*SOURCE TEXT*.
..............................

What makes a purple plum purple?
After I ingest the plum, what happens to the anthocyanins? My urine and poop isn’t purple. Where does the “purpleness” go?
In general digestion means breaking larger molecules down to smaller ones that can be absorbed through the intestinal walls. I don’t know the chemistry of Anthocyanins in particular, but most probably they are broken down into pieces that are no longer purple-colored.
They get digested and metabolized.
This doesn’t happen with some colorings, though, especially with some of the colorings they use in food nowadays, or that you can buy in the store as “food coloring” in little bottles. I remember being shocked as a kid after I made a blueberry smoothie that called for blue food coloring, and my poop turned dark blue-green.

..............................

*RECORDS*.
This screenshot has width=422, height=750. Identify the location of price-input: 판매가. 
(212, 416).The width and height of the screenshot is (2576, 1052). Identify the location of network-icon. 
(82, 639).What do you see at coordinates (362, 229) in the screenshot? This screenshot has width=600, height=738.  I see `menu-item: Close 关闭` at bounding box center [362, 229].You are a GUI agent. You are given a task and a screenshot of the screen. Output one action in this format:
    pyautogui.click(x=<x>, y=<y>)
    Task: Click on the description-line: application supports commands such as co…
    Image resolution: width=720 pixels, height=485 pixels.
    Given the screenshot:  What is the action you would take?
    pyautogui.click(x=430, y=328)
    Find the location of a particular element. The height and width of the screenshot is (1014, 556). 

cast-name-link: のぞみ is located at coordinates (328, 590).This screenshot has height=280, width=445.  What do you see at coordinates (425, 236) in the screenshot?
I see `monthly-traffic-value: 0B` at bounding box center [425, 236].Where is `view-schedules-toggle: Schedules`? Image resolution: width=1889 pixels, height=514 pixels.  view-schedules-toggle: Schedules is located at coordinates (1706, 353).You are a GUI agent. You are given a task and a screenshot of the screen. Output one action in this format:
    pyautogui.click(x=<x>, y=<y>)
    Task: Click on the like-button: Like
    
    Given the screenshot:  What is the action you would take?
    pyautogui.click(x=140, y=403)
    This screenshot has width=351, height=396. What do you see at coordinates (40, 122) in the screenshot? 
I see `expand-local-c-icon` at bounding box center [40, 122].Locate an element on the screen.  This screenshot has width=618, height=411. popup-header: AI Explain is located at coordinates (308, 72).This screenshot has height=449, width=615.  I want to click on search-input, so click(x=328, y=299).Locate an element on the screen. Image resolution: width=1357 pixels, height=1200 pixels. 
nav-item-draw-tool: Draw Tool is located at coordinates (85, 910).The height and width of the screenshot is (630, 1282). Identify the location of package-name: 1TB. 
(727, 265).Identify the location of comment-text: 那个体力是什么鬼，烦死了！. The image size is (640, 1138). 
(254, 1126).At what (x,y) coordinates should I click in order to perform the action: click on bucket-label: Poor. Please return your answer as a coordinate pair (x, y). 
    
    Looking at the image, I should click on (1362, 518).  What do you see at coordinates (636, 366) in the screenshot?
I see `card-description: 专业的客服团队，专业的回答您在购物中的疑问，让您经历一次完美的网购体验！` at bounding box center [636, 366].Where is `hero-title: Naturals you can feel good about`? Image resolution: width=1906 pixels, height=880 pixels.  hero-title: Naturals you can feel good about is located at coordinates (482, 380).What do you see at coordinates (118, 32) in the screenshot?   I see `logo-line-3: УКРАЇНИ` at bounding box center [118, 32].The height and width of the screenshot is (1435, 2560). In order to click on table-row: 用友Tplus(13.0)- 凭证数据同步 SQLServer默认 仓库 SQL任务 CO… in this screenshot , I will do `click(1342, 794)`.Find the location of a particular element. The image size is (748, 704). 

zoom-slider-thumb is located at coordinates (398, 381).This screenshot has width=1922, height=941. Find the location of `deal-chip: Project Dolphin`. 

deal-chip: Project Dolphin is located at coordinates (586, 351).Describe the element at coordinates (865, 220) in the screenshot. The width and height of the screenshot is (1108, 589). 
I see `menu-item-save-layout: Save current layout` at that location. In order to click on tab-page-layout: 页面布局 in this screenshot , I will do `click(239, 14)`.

..............................

*PROBLEMS AND TASKS*.
(a) List every sentence in the plum text that ends in a question mark.
(b) According to the plum text, what color did the poop turn after the blueberry smoothie?
(c) Continue the plum text after its final sentence.

*ANSWER SECTION*.
(a)
What makes a purple plum purple?
After I ingest the plum, what happens to the anthocyanins?
Where does the “purpleness” go?

(b) Dark blue-green.

(c)
… oh, and the above is only valid for feces, since some stuff can pass straight through your body that way. Urine is filtered from your blood and therefore it doesn’t turn colors depending on what you eat – only depending on how much waste material is dumped into it. (There are substances that dye your urine, but they’re not common. The drug Pyridium, for instance, is a dye that turns your urine dark orange, or even dark bloodlike red if you take more than one pill, that supposedly anesthetizes your urethra; they often prescribe it for kidney stones, post-catheterization urethra hurtiness, and other problems where your urethra is … um … hurty.)